Tamar: My facilitation of Awareness Through the Body (ATB) is an interesting journey for me because one of the guidelines is that when we enter the ATB hall we leave ourselves outside - and that is so difficult to do. It’s so tangible. If I facilitate a session when I’m feeling upside down, bothered by something that happened outside, the class is completely different. But if I manage to put aside what I arrive with, everything happens in that space like magic. This is really a barometer where I can follow very clearly where I’m at: to see if I’m managing to be in the essence of who I am rather than all the other stuff which is not me, but which is affecting me. 

Mrinalini: A lot of the time, the magic moment is when it’s really difficult for me to handle something, and suddenly I get an insight. For 20 years I have been working with movement in groups, and a lot of the time it’s about sensing the group, being where they are at and sensing what their need is at that moment, then adapting. Recently, however, I’ve been working with a group which always feels completely scattered. I’d been trying different things and they were not working. Then there was this moment when I realised that they’re really not a group, they are all very individual and their needs are individual, so this group thing is not going to happen. And then I knew what needed to happen.

When TLC began, it wanted to break down the division between school and community and make the larger Auroville community the learning field. One way it did this was by having no fixed campus. In 2012, however, it acquired ‘Base Camp” as its fixed campus. Has this led to a certain institutionalisation of what you are doing here?

Tamar: That’s very interesting because there was a moment five or six years ago were we realised that this had started happening without our really noticing it. Suddenly we found we were having fixed classes at fixed times with fixed groups, and with a predetermined syllabus. We had fallen asleep before some of us realised that actually this is not what we are here to do. It was very difficult and very traumatic because we had to really shake the boat to get us back on track, and this split the community. But since then we’ve been very vigilant to keep our original vision, because we all come from an educational background which uses the traditional methods of scheduled classes, predetermined syllabus and grades.

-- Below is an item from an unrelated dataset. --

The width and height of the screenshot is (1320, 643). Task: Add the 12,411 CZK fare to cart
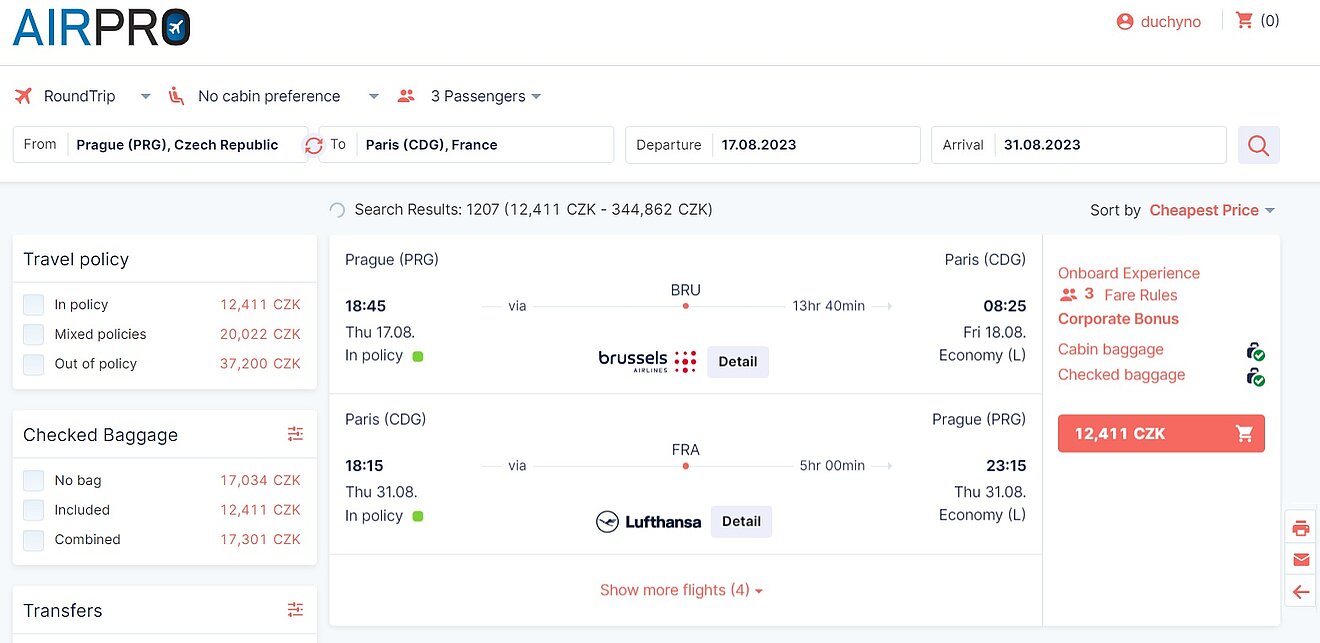(1161, 434)
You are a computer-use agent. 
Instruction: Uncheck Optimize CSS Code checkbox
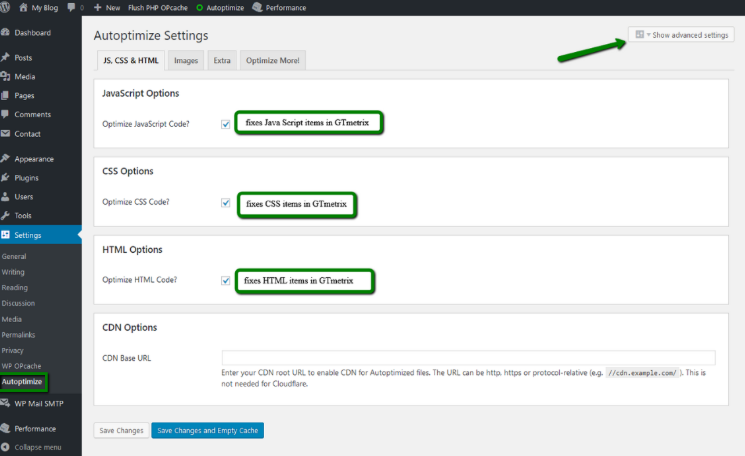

What about outside pressure? You are part of SAIIER. Has there been any pressure upon you from SAIIER to conform to any educational expectations?

Tamar: There hasn’t been any intervention in terms of what we are doing, but we have definitely had challenges in getting acknowledgement for our work.

This raises the question of the larger context of education in Auroville. How supportive is it of what you are trying to do here?

Maya: I think there is a need to build a conversation around what education, and particularly integral education, should look like in Auroville because now each school chooses its own educational path and there is no common sharing. Integral education has a huge role to play in Auroville but we are not appreciating this or seeing what it would involve, and at the moment we even see a trend in Auroville of families sending their children out of Auroville to receive a mainstream education.

To get more clarity, currently I am researching the whole of Auroville education. I’m interviewing a long-term teacher from each of the Auroville schools to try to find what are the challenges and the needs of each school, what kind of education we want to foster in Auroville, and how we could come together to do this.

How do TLC students cope when they go to other Auroville schools?

Tamar: Many of them go to Last School. There is definitely a cohesiveness about the way we work here and the way Last School works, and there’s very good communication between us. Some of our students have also gone to Future School and colleges outside, which are exam-based in their approach, but I think the TLC children are equipped for any kind of framework once they leave here. Children in TLC learn how to learn. And a child who wants to learn can learn anything, anywhere.